[WHAT THE TASK ASKS]
Which lines of the material hold the word "agent"? Copy each one.

[RAW DATA]
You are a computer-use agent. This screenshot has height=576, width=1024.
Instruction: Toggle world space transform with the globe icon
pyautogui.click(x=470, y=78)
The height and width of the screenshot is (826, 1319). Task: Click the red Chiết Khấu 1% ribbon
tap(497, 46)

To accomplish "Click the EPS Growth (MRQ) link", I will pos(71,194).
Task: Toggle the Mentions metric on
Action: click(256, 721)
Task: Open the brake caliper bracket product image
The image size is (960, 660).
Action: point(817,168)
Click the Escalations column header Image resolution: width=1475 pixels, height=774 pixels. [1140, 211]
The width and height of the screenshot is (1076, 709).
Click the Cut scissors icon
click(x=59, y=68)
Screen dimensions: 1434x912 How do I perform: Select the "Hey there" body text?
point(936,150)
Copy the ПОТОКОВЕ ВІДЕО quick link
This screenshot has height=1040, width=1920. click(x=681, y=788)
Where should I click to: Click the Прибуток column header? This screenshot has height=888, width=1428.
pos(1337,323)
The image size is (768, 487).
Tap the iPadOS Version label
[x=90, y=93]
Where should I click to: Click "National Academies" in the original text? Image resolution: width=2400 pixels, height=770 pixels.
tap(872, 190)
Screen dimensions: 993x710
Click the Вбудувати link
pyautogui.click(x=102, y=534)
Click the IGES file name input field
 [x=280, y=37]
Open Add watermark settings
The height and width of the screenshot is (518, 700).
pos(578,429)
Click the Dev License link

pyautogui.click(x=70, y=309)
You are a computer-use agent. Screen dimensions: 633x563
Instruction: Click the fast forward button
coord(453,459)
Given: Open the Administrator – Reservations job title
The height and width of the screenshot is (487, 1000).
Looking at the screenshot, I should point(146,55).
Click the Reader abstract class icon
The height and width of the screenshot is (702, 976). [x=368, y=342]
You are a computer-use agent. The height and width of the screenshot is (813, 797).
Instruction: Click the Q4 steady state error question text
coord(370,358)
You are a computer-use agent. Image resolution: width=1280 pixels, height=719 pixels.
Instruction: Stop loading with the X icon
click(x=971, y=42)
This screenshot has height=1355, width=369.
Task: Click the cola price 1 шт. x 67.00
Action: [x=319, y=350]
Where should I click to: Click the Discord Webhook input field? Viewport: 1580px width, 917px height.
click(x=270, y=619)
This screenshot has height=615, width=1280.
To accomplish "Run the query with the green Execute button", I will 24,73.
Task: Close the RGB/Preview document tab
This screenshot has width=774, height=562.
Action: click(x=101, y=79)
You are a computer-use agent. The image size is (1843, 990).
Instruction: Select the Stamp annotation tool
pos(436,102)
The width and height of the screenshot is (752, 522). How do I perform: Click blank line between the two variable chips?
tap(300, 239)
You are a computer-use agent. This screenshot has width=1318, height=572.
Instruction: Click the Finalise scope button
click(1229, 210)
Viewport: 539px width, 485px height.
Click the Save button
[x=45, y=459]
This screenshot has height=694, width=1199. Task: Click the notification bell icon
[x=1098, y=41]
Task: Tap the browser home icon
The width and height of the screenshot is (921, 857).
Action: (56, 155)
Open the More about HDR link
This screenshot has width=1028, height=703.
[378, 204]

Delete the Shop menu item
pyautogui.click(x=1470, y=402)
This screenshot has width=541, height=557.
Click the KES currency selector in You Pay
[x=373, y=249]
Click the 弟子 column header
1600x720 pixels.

[WRITTEN ANSWER]
You are a computer-use agent. This screenshot has height=576, width=1024.
You are a computer-use agent. Screen dimensions: 633x563
You are a computer-use agent. The height and width of the screenshot is (813, 797).
You are a computer-use agent. Image resolution: width=1280 pixels, height=719 pixels.
You are a computer-use agent. The image size is (1843, 990).
You are a computer-use agent. This screenshot has width=1318, height=572.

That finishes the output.